**PROBLEM TO SOLVE**
All that is needed is the line in the material below containing "The image size is (1120, 1078).", plus every line after it, printed exactly.

--

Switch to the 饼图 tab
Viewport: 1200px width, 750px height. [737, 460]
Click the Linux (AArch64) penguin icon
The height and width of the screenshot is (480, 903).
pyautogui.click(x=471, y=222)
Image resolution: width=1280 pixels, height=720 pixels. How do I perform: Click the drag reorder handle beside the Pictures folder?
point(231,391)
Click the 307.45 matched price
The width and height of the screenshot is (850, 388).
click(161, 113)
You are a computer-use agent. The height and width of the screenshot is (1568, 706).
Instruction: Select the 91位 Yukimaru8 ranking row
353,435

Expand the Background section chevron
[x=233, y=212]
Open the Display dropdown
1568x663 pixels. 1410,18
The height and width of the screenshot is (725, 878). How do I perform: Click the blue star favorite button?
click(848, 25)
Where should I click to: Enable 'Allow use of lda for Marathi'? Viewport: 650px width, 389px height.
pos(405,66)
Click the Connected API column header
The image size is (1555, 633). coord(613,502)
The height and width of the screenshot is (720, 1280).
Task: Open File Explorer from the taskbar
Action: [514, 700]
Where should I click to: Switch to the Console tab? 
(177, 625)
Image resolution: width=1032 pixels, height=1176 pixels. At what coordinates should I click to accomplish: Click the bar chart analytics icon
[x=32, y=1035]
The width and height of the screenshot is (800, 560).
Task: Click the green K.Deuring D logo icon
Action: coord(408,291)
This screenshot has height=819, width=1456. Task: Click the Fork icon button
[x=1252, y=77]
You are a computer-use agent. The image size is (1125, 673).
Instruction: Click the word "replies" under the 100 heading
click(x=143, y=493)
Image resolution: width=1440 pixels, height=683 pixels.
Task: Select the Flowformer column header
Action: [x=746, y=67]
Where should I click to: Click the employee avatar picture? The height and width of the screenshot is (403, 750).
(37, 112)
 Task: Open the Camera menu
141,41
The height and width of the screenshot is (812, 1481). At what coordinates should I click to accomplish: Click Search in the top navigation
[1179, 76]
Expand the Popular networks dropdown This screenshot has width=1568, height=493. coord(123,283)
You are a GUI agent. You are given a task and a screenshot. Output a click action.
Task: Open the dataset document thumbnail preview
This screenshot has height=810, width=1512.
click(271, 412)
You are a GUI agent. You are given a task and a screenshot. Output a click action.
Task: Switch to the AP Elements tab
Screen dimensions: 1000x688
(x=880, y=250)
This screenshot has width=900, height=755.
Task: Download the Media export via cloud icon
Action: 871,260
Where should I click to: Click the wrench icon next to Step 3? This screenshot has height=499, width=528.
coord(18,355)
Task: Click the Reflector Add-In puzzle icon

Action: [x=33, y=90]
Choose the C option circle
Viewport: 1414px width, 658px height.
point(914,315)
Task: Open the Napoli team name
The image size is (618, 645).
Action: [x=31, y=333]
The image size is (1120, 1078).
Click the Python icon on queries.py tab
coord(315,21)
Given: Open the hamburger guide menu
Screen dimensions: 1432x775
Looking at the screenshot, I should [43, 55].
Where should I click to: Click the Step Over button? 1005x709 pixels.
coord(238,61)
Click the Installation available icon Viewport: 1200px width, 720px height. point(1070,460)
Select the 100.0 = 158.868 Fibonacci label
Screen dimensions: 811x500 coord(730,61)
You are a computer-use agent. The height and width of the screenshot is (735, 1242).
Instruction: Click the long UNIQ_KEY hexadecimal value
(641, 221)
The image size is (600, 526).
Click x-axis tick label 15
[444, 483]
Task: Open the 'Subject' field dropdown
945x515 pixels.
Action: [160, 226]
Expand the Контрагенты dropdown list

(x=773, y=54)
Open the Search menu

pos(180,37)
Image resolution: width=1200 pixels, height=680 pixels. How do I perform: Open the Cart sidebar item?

--

**RESULT FOR THIS TASK**
The image size is (1120, 1078).
Click the Python icon on queries.py tab
coord(315,21)
Given: Open the hamburger guide menu
Screen dimensions: 1432x775
Looking at the screenshot, I should [43, 55].
Where should I click to: Click the Step Over button? 1005x709 pixels.
coord(238,61)
Click the Installation available icon Viewport: 1200px width, 720px height. point(1070,460)
Select the 100.0 = 158.868 Fibonacci label
Screen dimensions: 811x500 coord(730,61)
You are a computer-use agent. The height and width of the screenshot is (735, 1242).
Instruction: Click the long UNIQ_KEY hexadecimal value
(641, 221)
The image size is (600, 526).
Click x-axis tick label 15
[444, 483]
Task: Open the 'Subject' field dropdown
945x515 pixels.
Action: [160, 226]
Expand the Контрагенты dropdown list

(x=773, y=54)
Open the Search menu

pos(180,37)
Image resolution: width=1200 pixels, height=680 pixels. How do I perform: Open the Cart sidebar item?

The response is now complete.